Masalahnya, pola hidup bersih dan sehat terlalu sederhana untuk sebuah negara beralih ke fase new normal.

Badan Kesehatan Dunia alias WHO merilis enam panduan bagi negara-negara yang ingin beralih ke fase new normal. Keenamnya menitikberatkan pada tanggung jawab penuh pemerintah, bukan semata kesadaran masyarakat.

Pertama, negara tersebut harus memiliki bukti bahwa penularan Covid-19 dapat dikendalikan.

Kedua, kapasitas sistem layanan kesehatan termasuk rumah sakit dipastikan sanggup mendeteksi, mengisolasi, memeriksa, dan melacak serta mengarantina orang-orang yang kemungkinan berhubungan dengan pasien Covid-19.

Ketiga, risiko merebaknya wabah sanggup ditekan di lingkungan yang berisiko tinggi, seperti rumah-rumah para lansia hingga tempat-tempat berkerumun.

Keempat, sistem pencegahan di tempat-tempat kerja dapat diukur secara pasti, melalui physical distancing, ketersediaan fasilitas cuci tangan, dan etika batuk/bersin.

Kelima, risiko penularan kasus impor dapat ditangani.

Keenam, komunitas-komunitas/warga bisa “bersuara” (soal pandemi) dan dilibatkan dalam transisi menuju new normal.

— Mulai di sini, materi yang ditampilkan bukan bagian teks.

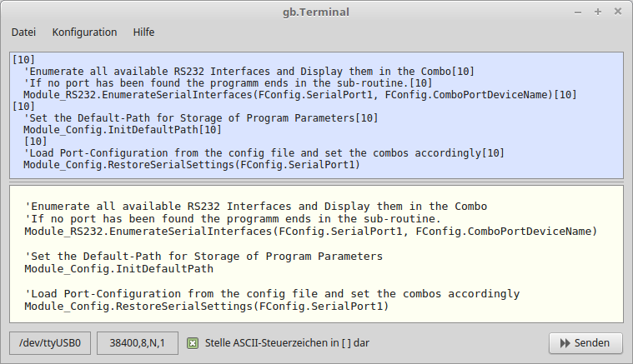Screen dimensions: 633x364
Task: Click the Module_Config.InitDefaultPath[10] line in upper pane
Action: (x=121, y=130)
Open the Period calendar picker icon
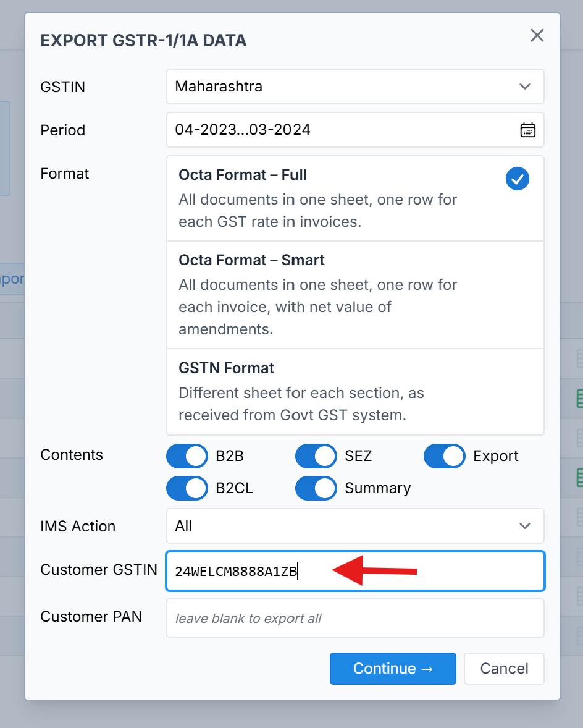 click(x=527, y=130)
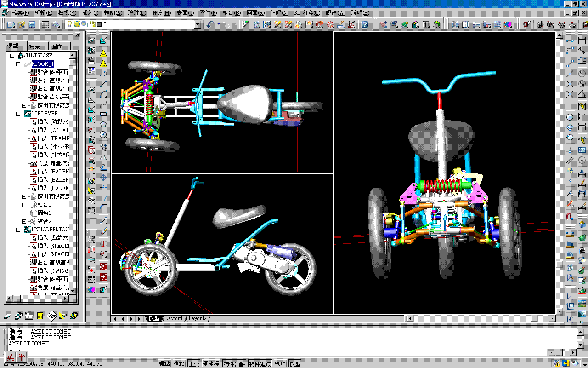Toggle 鎖點 snap mode in status bar

click(164, 364)
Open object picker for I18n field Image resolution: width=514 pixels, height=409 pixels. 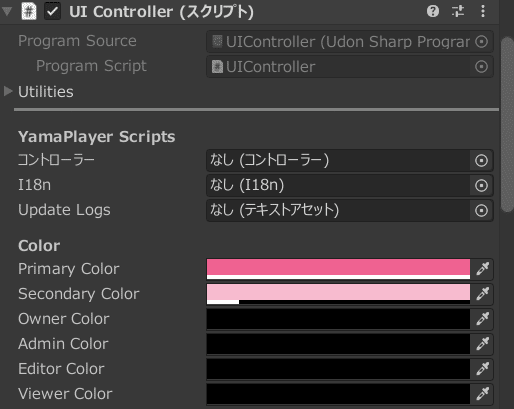(481, 185)

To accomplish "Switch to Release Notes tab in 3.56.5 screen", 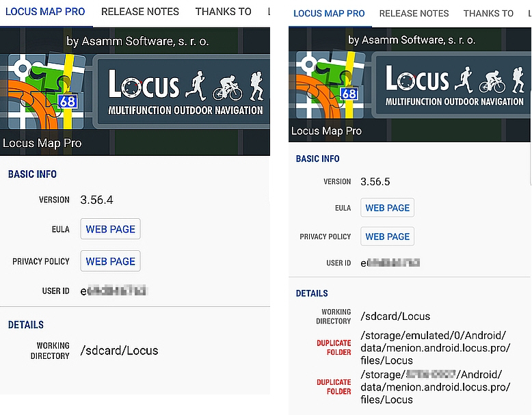I will [414, 13].
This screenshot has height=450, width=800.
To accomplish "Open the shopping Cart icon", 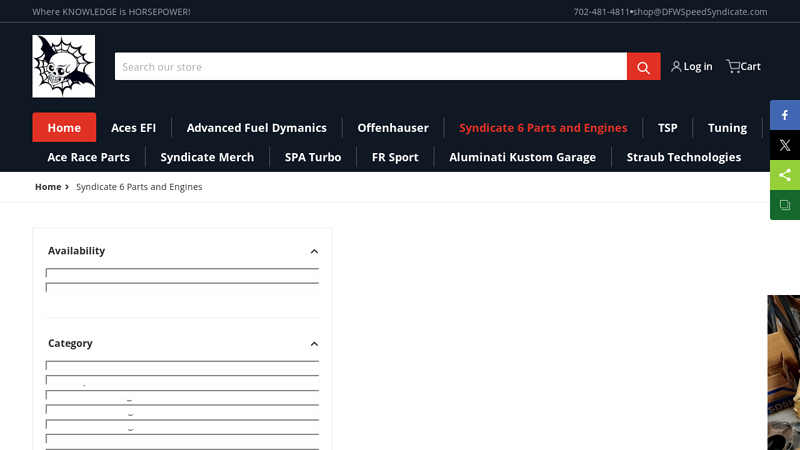I will (x=743, y=66).
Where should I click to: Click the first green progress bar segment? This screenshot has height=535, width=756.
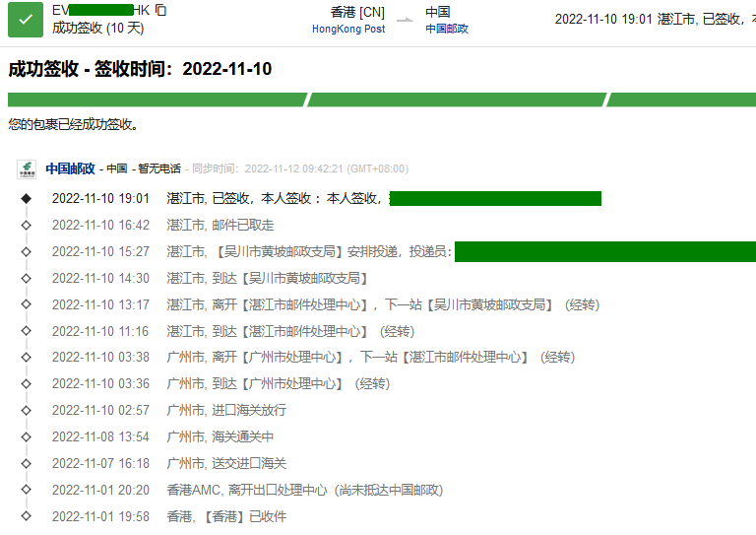158,100
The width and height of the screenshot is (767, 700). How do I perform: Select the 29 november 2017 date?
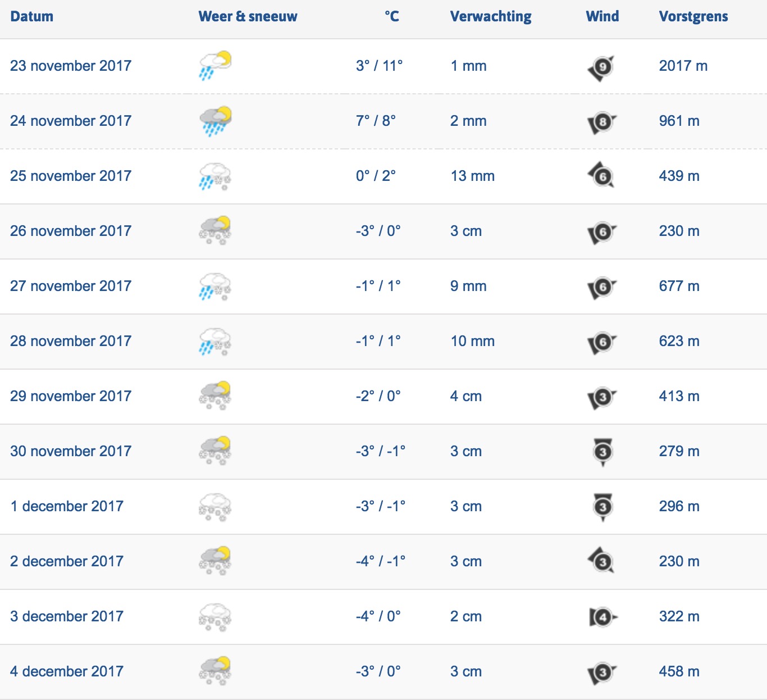71,396
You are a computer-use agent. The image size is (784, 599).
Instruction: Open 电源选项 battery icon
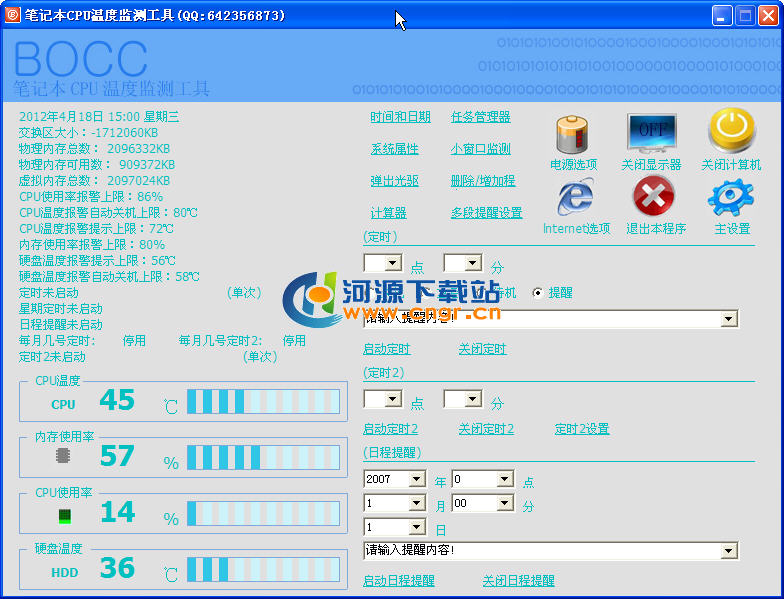click(573, 133)

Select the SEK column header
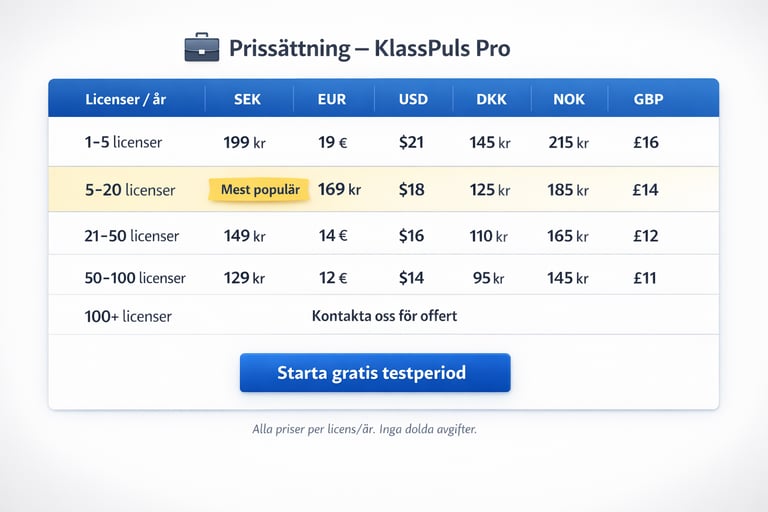click(x=247, y=99)
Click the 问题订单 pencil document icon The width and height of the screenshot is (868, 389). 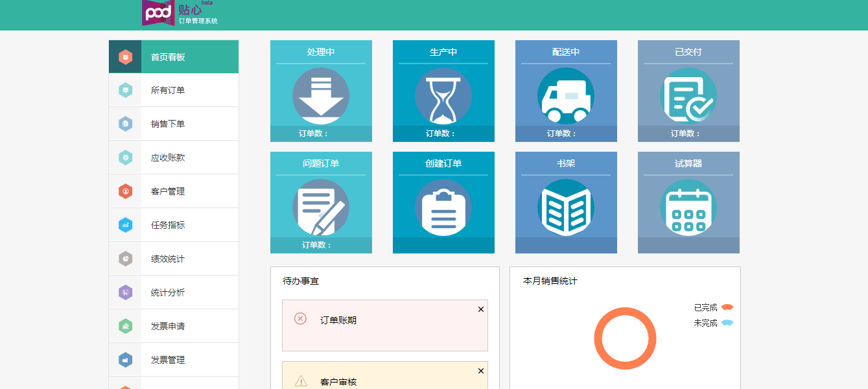[x=321, y=207]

Di samping itu, panduan tersebut sebetulnya ditujukan untuk negara-negara Eropa, karena beberapa negara di sana mulai menunjukkan tanda-tanda membaik berdasarkan kajian ilmiah, seperti Spanyol, Italia, Jerman, Perancis, dan Swiss.

Sementara itu, Indonesia masih bergelut dengan kenaikan kasus Covid-19 setiap hari dengan masalah minimnya pemeriksaan.

Perwakilan Koalisi Warga untuk Lapor Covid-19, Irma Hidayana mengungkapkan, pola hidup bersih dan sehat seperti yang disampaikan Yurianto hanya “pelengkap” dari langkah-langkah yang mestinya ditempuh pemerintah sebelum beralih ke fase new normal.

“Pola hidup seperti cuci tangan dan memakai masker, menjadi bagian komplementer dari syarat lain yang harus dipenuhi, yaitu ketersediaan data yang akurat dan transparan bahwa wabah bisa dikendalikan,” jelas Irma melalui keterangan tertulis yang diterima Kompas.com, Senin (18/5/2020).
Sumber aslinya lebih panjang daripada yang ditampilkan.